The output is the lines below from the one with "[Συντελεστές] (46, 728)" through the one with "Security Policy (215, 1743)", both included, printed exactly and with no other line.

======== RECORDS FOR THE EXERCISE ========

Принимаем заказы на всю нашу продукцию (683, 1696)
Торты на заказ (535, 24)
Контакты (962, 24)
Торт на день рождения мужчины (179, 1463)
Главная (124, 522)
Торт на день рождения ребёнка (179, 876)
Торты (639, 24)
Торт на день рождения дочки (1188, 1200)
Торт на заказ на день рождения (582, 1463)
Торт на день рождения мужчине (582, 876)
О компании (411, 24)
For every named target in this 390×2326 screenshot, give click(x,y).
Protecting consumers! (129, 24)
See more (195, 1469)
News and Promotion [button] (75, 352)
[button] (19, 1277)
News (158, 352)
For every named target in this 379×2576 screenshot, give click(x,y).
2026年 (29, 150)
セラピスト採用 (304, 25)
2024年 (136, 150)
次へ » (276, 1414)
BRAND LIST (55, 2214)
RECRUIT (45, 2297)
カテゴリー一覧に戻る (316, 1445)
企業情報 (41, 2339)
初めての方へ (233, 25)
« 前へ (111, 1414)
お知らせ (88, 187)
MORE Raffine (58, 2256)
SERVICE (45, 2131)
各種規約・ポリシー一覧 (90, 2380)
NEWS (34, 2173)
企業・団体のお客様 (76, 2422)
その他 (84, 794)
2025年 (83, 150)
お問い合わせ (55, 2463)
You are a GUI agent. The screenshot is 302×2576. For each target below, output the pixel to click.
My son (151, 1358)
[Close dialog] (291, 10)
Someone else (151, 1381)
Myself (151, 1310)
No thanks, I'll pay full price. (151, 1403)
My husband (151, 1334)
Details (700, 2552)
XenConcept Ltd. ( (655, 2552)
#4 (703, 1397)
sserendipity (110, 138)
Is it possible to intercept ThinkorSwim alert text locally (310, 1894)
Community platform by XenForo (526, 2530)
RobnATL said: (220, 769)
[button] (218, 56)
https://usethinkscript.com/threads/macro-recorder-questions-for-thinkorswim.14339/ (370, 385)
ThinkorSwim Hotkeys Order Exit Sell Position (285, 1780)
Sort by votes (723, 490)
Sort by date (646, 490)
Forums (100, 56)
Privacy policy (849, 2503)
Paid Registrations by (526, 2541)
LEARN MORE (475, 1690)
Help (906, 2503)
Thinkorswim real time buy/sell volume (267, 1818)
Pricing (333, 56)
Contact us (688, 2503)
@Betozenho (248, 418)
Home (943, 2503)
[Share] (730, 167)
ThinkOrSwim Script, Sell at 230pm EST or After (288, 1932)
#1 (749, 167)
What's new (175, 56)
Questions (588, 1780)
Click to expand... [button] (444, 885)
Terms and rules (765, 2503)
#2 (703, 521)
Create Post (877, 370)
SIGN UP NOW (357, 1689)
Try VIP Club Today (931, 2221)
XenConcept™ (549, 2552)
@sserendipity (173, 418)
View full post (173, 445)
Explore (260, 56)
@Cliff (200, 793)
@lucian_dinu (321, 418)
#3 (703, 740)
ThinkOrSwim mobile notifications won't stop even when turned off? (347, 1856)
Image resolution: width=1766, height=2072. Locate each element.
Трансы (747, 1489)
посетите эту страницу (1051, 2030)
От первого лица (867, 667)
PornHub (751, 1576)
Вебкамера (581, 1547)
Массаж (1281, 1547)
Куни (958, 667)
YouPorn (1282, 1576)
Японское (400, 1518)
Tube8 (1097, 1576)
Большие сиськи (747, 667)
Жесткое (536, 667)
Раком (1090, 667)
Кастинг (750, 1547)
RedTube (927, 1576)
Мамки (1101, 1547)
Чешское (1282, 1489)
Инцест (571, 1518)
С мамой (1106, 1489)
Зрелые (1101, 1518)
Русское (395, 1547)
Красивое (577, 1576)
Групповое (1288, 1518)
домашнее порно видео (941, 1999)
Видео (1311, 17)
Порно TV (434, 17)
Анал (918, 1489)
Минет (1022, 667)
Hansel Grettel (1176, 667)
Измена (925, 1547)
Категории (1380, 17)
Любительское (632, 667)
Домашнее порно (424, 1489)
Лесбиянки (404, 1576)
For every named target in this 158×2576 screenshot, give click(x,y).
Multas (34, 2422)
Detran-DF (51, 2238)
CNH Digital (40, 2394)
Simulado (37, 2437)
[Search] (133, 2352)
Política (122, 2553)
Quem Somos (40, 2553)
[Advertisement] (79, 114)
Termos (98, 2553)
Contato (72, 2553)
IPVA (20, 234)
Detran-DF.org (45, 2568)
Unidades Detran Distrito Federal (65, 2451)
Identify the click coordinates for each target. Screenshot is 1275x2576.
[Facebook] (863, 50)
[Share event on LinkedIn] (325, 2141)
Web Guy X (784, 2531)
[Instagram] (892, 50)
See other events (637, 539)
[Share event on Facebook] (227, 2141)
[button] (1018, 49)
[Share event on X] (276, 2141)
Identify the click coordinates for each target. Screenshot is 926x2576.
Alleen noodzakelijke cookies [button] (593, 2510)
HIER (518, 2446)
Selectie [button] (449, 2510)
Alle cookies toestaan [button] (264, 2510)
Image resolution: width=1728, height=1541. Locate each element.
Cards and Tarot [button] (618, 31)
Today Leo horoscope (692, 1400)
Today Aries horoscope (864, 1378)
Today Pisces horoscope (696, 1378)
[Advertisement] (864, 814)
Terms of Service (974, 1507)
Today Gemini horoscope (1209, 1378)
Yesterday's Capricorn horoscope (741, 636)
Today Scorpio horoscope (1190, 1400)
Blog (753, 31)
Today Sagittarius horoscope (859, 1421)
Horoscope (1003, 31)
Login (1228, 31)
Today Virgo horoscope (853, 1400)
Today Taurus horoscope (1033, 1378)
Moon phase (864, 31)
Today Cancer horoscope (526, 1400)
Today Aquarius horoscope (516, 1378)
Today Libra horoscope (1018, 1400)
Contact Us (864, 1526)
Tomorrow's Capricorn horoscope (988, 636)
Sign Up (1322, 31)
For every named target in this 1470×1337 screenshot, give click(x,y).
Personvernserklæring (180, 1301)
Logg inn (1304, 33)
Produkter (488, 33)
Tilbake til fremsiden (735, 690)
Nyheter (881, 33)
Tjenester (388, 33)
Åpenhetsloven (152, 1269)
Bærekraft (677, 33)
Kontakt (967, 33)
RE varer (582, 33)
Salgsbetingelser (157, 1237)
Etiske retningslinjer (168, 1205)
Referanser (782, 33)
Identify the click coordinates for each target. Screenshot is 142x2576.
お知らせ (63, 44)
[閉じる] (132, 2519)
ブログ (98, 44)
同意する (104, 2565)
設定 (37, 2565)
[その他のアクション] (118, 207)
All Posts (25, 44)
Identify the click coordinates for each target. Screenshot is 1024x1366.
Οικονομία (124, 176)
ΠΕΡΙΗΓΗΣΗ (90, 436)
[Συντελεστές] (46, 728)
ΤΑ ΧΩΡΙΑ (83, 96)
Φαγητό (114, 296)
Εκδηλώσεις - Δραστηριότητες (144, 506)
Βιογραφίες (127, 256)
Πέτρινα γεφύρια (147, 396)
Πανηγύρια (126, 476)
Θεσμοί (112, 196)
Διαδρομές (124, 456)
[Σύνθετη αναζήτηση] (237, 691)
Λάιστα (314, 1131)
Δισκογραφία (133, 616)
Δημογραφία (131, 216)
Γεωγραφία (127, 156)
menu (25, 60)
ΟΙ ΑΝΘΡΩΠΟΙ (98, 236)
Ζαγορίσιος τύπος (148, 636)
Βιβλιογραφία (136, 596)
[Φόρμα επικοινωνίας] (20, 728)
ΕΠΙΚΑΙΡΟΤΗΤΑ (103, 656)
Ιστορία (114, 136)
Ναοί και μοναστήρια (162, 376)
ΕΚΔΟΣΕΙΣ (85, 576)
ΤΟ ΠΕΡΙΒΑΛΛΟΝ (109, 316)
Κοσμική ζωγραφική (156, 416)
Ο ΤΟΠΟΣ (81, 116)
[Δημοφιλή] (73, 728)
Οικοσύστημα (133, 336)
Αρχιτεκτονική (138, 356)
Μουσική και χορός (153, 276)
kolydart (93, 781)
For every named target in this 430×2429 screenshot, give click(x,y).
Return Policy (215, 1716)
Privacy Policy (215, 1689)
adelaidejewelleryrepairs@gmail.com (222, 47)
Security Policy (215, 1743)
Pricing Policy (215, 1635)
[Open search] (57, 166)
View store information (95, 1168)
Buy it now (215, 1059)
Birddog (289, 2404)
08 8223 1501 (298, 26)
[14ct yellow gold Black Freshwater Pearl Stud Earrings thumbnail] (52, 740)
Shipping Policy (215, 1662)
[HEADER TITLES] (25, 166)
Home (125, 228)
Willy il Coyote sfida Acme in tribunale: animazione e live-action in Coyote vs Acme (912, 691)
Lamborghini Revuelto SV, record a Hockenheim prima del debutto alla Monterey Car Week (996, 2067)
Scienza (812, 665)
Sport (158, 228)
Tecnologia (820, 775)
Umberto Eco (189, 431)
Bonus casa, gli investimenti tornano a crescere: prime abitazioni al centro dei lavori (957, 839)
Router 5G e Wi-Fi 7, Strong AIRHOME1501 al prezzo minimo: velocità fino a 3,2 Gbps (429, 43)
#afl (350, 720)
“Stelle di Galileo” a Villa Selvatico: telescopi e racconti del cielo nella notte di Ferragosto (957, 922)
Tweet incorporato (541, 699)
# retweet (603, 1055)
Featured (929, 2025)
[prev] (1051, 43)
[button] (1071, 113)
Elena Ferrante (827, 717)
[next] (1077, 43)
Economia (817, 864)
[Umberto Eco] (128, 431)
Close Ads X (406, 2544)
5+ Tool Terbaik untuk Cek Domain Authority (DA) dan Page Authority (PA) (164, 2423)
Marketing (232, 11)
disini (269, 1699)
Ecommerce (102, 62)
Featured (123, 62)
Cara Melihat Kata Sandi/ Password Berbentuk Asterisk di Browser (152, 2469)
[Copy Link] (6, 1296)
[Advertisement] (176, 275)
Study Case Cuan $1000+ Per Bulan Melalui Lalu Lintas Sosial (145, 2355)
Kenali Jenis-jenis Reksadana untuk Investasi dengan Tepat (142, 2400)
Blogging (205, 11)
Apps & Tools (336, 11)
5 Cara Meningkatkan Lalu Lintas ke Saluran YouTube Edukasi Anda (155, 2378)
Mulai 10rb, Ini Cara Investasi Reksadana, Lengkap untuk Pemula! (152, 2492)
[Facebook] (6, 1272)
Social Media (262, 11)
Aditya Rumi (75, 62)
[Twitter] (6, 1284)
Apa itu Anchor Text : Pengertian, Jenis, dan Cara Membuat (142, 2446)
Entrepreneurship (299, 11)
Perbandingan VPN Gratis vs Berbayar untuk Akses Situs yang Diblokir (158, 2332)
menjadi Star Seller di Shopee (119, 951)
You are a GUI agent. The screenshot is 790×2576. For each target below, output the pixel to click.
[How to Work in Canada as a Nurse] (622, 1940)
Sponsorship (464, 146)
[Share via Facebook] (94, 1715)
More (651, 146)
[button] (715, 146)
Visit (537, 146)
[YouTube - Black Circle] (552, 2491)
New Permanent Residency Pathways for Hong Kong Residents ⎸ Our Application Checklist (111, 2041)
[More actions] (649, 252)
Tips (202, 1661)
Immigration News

========

**REPLY TO THE EXERCISE**:
[Συντελεστές] (46, 728)
ΤΑ ΧΩΡΙΑ (83, 96)
Φαγητό (114, 296)
Εκδηλώσεις - Δραστηριότητες (144, 506)
Βιογραφίες (127, 256)
Πέτρινα γεφύρια (147, 396)
Πανηγύρια (126, 476)
Θεσμοί (112, 196)
Διαδρομές (124, 456)
[Σύνθετη αναζήτηση] (237, 691)
Λάιστα (314, 1131)
Δισκογραφία (133, 616)
Δημογραφία (131, 216)
Γεωγραφία (127, 156)
menu (25, 60)
ΟΙ ΑΝΘΡΩΠΟΙ (98, 236)
Ζαγορίσιος τύπος (148, 636)
Βιβλιογραφία (136, 596)
[Φόρμα επικοινωνίας] (20, 728)
ΕΠΙΚΑΙΡΟΤΗΤΑ (103, 656)
Ιστορία (114, 136)
Ναοί και μοναστήρια (162, 376)
ΕΚΔΟΣΕΙΣ (85, 576)
ΤΟ ΠΕΡΙΒΑΛΛΟΝ (109, 316)
Κοσμική ζωγραφική (156, 416)
Ο ΤΟΠΟΣ (81, 116)
[Δημοφιλή] (73, 728)
Οικοσύστημα (133, 336)
Αρχιτεκτονική (138, 356)
Μουσική και χορός (153, 276)
kolydart (93, 781)
For every named target in this 430×2429 screenshot, give click(x,y).
Return Policy (215, 1716)
Privacy Policy (215, 1689)
adelaidejewelleryrepairs@gmail.com (222, 47)
Security Policy (215, 1743)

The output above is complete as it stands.